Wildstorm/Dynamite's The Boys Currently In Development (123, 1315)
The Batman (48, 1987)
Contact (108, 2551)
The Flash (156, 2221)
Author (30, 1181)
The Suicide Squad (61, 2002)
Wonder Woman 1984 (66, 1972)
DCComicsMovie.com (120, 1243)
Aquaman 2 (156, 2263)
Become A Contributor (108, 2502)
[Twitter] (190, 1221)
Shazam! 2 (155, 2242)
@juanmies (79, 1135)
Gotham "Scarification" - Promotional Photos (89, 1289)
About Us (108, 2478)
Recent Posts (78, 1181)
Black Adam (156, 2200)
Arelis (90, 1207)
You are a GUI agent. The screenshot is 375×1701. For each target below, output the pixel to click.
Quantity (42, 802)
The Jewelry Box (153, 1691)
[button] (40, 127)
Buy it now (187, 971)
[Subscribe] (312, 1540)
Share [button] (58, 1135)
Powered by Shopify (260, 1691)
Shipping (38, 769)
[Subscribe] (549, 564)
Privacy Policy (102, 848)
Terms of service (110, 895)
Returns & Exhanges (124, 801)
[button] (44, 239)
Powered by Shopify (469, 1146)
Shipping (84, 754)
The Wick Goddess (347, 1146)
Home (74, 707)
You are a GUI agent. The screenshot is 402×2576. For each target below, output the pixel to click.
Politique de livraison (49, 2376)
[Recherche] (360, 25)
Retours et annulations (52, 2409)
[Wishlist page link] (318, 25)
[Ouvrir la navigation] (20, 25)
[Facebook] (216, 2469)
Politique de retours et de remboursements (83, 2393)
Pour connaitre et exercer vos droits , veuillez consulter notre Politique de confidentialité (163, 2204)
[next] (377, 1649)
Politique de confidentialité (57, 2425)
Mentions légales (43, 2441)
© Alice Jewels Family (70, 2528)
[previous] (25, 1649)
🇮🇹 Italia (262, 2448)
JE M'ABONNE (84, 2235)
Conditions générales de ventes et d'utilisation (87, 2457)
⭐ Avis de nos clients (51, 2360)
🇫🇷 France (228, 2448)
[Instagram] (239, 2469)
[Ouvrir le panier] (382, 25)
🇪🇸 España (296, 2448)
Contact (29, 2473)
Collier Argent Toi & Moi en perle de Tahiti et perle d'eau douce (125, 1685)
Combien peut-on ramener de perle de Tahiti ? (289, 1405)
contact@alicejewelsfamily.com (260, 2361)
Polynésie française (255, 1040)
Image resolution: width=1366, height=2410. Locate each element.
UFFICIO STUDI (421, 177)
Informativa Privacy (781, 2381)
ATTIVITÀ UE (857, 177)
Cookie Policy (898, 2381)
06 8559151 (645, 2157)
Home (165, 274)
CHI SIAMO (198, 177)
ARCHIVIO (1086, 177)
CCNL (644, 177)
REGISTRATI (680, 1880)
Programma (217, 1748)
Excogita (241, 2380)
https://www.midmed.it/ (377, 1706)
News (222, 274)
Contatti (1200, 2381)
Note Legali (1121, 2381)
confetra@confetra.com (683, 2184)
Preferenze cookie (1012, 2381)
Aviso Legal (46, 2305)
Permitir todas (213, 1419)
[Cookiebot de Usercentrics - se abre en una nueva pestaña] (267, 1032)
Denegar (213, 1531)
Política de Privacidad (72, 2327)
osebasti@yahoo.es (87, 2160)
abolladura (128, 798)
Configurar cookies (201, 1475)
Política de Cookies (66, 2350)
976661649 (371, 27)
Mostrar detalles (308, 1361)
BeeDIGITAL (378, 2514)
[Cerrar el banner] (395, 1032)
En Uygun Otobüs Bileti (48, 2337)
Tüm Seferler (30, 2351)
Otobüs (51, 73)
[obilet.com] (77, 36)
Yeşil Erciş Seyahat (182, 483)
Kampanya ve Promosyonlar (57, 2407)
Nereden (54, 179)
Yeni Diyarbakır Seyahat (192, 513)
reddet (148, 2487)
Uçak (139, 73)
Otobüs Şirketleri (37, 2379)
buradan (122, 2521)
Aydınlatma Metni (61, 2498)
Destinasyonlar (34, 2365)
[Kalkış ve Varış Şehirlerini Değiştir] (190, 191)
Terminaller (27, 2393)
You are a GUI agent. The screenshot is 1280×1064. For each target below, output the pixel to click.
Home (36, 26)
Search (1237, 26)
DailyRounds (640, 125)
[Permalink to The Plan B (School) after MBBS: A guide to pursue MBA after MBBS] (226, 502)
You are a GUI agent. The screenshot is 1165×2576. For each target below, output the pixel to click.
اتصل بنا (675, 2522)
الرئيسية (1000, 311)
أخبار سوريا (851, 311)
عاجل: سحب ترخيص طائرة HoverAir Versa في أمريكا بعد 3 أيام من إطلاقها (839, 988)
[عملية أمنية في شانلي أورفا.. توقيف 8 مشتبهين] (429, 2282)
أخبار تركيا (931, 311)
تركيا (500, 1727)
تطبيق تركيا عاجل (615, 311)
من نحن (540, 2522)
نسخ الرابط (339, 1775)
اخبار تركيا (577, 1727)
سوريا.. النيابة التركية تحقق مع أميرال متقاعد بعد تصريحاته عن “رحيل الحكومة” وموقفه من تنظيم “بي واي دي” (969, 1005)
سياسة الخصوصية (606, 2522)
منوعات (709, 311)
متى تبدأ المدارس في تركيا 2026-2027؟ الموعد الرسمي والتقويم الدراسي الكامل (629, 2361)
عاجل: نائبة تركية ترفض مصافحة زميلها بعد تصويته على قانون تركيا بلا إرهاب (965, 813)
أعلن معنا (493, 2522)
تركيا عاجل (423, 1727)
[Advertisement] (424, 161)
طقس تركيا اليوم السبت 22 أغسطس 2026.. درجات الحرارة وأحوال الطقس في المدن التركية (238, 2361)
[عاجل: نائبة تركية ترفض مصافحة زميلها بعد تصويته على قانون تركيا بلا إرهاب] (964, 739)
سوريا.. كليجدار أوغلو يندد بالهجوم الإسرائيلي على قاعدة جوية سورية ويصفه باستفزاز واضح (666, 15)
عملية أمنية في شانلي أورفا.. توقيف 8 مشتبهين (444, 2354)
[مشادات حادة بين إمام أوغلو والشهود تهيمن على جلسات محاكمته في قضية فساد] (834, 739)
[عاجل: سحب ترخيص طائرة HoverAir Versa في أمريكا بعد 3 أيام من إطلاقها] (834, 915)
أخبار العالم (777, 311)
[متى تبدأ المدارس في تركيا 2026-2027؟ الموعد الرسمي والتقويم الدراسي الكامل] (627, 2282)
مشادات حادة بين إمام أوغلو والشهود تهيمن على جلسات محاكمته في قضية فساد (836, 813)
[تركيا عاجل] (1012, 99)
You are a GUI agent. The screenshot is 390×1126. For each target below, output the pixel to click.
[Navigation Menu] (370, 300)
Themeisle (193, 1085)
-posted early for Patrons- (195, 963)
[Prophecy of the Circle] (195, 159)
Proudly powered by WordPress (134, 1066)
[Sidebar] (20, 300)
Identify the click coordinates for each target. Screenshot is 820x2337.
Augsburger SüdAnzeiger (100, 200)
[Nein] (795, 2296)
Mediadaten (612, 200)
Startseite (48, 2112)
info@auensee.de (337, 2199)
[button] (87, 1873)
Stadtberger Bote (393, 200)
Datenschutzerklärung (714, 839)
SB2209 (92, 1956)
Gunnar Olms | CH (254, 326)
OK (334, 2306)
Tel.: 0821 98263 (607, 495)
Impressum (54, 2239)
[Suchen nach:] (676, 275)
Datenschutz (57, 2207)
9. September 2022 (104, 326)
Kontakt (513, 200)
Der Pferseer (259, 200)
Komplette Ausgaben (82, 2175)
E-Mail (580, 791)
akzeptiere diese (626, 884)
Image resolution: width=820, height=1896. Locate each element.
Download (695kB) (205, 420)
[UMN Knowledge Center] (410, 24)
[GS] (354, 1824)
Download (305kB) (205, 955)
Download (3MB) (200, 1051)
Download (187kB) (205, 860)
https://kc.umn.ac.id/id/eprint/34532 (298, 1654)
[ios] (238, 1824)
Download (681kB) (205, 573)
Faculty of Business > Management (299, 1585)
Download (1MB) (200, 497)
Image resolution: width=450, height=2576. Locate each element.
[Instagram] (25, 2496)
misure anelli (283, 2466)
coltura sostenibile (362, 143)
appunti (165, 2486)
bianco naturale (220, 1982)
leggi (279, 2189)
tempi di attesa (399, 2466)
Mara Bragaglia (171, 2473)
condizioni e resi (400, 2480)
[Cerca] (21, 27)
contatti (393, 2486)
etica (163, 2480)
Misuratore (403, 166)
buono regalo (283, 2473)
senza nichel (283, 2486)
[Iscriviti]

--------------------------------

→ Problem details
Please copy exactly the lines from the one that contains "Faculty of Business > Management (299, 1585)" up to and including the final line of the listing above.

→ Reply to the task
Faculty of Business > Management (299, 1585)
Download (1MB) (200, 497)
Image resolution: width=450, height=2576. Locate each element.
[Instagram] (25, 2496)
misure anelli (283, 2466)
coltura sostenibile (362, 143)
appunti (165, 2486)
bianco naturale (220, 1982)
leggi (279, 2189)
tempi di attesa (399, 2466)
Mara Bragaglia (171, 2473)
condizioni e resi (400, 2480)
[Cerca] (21, 27)
contatti (393, 2486)
etica (163, 2480)
Misuratore (403, 166)
buono regalo (283, 2473)
senza nichel (283, 2486)
[Iscriviti]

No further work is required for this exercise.